Spot how the index become now (after it has been coalesced) more attractive as far as to get 14 (29, 35 or 367) keys of leaf blocks id we need to visit only one block.
Finally let me show you the new index space configuration the coalesce command has produced
begin p_check_free_space (user, 'IND_D1', 'INDEX'); end; / Number of Blocks with 0-25% free space = 0 -------> Total Bytes = 0 Number of Blocks with 25-50% free space = 3197 -------> Total Bytes = 24.9765625 Number of Blocks with 50-75% free space = 0 -------> Total Bytes = 0 Number of Blocks with 75-100% free space = 0 -------> Total Bytes = 0 Number of Full Blocks with no free space = 2669 -------> Total Bytes = 20.85 Total Blocks :5866 Total Size MB:46.928
The coalesce command did not changed the size of the index nor the number of its total blocks. However, it did make a nice data distribution since it freed up 1736 new blocks ( 4407-26669) and made 1768 (3197-1429) new blocks offering 25-50% of free space.
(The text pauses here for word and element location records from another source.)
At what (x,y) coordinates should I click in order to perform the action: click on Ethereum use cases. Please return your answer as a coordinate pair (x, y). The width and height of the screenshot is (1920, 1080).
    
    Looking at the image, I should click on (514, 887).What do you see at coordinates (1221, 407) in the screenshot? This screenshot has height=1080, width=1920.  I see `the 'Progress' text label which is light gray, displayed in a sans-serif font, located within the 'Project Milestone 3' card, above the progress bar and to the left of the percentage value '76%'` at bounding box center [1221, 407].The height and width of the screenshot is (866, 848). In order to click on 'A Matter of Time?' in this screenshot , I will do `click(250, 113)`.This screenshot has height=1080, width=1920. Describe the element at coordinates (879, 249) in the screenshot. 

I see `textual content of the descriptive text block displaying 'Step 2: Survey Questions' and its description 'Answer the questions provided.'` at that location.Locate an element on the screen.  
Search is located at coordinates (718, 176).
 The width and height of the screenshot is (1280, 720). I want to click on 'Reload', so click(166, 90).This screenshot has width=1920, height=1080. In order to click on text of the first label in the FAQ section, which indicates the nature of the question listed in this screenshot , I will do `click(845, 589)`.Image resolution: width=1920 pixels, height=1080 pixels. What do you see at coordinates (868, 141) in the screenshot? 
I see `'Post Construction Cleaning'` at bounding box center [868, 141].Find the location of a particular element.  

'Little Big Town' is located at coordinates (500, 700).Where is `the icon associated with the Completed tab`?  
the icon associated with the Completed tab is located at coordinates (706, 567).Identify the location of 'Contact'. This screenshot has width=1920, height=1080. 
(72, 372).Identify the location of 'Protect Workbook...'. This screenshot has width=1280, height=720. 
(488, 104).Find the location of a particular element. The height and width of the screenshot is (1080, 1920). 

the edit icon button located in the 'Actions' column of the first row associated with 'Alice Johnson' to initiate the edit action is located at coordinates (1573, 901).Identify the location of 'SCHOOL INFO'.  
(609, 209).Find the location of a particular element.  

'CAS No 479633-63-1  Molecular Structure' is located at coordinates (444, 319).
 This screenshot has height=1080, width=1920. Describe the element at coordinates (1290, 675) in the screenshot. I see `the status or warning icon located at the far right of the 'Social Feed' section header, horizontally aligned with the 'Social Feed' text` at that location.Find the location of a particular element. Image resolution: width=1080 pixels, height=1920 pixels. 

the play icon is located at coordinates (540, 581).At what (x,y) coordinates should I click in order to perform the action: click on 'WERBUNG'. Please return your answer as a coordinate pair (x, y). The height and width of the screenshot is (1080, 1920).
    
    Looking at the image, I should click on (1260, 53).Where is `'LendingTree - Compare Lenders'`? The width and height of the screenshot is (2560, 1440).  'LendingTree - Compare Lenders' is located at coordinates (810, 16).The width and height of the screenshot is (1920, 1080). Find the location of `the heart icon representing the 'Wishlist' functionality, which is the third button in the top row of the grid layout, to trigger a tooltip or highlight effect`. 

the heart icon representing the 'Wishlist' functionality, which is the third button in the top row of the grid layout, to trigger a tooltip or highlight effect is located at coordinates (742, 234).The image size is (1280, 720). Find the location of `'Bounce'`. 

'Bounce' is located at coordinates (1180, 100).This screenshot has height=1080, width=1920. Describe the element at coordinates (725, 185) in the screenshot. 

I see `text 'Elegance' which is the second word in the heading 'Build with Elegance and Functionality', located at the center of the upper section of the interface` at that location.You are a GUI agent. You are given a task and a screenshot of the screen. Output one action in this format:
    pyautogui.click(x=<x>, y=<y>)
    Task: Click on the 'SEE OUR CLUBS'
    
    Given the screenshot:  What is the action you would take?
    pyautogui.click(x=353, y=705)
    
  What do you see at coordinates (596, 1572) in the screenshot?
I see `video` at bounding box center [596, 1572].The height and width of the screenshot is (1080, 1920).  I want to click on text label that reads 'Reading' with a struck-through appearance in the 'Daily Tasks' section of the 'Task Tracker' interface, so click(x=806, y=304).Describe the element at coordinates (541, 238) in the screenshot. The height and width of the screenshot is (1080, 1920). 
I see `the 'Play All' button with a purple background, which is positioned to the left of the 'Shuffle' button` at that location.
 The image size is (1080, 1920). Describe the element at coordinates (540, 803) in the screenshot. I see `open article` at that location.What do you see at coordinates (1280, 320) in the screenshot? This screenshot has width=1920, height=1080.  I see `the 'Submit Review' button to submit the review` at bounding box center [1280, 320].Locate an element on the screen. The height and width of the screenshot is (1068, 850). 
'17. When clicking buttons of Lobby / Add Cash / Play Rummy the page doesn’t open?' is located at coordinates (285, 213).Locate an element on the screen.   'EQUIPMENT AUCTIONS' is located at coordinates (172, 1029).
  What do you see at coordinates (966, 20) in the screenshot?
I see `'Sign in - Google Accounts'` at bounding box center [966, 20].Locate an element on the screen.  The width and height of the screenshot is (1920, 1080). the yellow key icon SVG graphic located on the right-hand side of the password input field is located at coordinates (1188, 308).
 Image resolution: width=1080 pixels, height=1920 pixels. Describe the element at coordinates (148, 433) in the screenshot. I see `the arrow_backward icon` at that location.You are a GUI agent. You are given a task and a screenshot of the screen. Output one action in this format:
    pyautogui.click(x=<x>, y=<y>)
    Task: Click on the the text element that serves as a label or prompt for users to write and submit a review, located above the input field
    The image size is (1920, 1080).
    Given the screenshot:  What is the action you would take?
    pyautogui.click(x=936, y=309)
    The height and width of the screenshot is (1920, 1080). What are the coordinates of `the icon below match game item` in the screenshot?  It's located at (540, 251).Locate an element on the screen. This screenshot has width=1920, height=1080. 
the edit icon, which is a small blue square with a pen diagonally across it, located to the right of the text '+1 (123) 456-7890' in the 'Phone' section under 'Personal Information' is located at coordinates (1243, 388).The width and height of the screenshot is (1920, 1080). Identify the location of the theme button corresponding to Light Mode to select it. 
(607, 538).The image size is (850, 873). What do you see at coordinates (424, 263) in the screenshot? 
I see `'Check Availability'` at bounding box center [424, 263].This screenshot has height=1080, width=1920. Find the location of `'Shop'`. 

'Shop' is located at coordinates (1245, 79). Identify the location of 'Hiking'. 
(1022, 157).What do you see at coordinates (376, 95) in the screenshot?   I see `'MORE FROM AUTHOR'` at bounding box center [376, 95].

Before closing this blog article I would like to emphasize that if you arrive to the conclusion that your index needs to be coalesced then think about a periodic (each week for example) coalesce of this index. Because the conditions which smashed your index (delete of old data from left hand side of the index and insert new data into the right hand side of the index) is still present and will sooner or later smash your index so that a new coalesce will be necessary.